= Tom Shah =

United States intelligence officer (1961–1998)

Uttamlal Thomas "Tom" Shah (July 14, 1961 – August 7, 1998) was an American intelligence officer with the Central Intelligence Agency (CIA) who was killed in the 1998 U.S. Embassy bombing in Nairobi, Kenya. Shah's work was not publicly acknowledged by the CIA due to the classified nature of his duties.

== Early life and education ==
Tom Shah was born to an Indian immigrant father and an American mother. He attended St. Xavier High School in Cincinnati, Ohio, where he participated in the school's model United Nations program and was one of the first students to study Russian during the Cold War.

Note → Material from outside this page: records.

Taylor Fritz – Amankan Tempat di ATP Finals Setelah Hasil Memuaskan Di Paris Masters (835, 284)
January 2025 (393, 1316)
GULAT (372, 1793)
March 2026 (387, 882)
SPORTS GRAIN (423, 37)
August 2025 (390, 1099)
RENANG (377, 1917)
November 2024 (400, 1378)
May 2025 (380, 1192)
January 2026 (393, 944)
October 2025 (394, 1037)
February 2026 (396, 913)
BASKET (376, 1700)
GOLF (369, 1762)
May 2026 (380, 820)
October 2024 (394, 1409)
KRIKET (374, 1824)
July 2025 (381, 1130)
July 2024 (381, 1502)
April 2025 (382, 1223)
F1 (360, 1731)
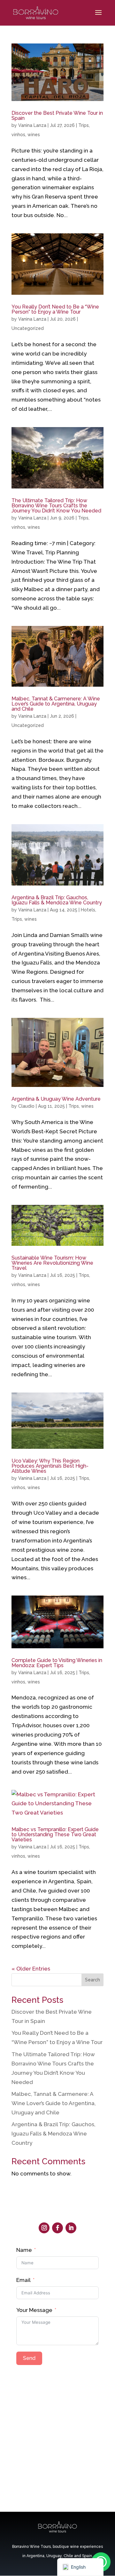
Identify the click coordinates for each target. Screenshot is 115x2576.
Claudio (26, 1106)
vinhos (18, 134)
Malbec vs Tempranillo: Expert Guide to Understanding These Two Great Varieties (55, 1834)
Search (92, 1979)
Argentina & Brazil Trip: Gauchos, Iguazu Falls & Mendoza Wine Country (57, 900)
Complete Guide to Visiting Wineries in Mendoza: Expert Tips (57, 1662)
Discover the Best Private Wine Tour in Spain (57, 115)
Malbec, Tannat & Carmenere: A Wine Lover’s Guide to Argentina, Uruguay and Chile (56, 704)
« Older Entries (31, 1968)
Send (29, 2358)
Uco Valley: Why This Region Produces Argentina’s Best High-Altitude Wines (50, 1466)
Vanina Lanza (32, 125)
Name (24, 2250)
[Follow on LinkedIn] (70, 2227)
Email (23, 2280)
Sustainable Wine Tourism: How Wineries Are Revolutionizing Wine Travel (52, 1263)
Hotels (88, 909)
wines (33, 134)
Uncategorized (28, 328)
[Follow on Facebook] (57, 2227)
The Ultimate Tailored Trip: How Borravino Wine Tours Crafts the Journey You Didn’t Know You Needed (56, 505)
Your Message (34, 2310)
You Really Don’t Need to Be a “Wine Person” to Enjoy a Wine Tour (55, 309)
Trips (83, 125)
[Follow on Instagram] (44, 2227)
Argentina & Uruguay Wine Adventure (56, 1099)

Shah pursued a degree in music, earning a bachelor's degree from Berklee College of Music in Boston and a master's degree from Ball State University. He played trumpet at Berklee.

He completed his doctoral thesis at Ball State University, focusing on the solo songs of composer Edward MacDowell. Ball State hosts the Tom Shah Memorial Jazz Scholarship Award Concert.

== Career with the CIA ==
In 1987, Shah joined the U.S. government under diplomatic cover, eventually becoming a CIA officer after completing training at the agency's facility in Virginia. Fluent in Hindi and Russian, Shah was later assigned to the CIA's Near East Division, where he served in locations including Cairo and Damascus. He also learned Arabic during his time with the agency.

In 1997, Shah joined the Iraq Operations Group, where he was involved in a sensitive intelligence operation related to Iraq. As part of this mission, he was sent to Nairobi, Kenya, to meet with an Iraqi official who was offering intelligence in exchange for asylum in the United States.

=== Death and commemoration ===
On August 7, 1998, Shah was killed in a truck bombing at the U.S. Embassy in Nairobi. He was 37 years old. The bombing also claimed the life of his CIA colleague, Molly Huckaby Hardy. Although publicly identified as a State Department employee, Shah's role as a CIA officer was recognized internally at the agency.

Shah's name is commemorated on the CIA Memorial Wall at the agency's headquarters in Langley, Virginia. He is also remembered with a plaque in a conference room at CIA headquarters.

=== Bin Laden death ===
In a May 2011 raid, Osama bin Laden's death provided a sense of closure for some CIA veterans, as reported by The Associated Press. Shah's and Hardy's deaths are believed to be the first CIA casualties in the conflict between the U.S. and al-Qaida. CIA Director Leon Panetta mentioned them during a ceremony for fallen officers, noting that those who threaten global peace eventually confront America's military and intelligence personnel.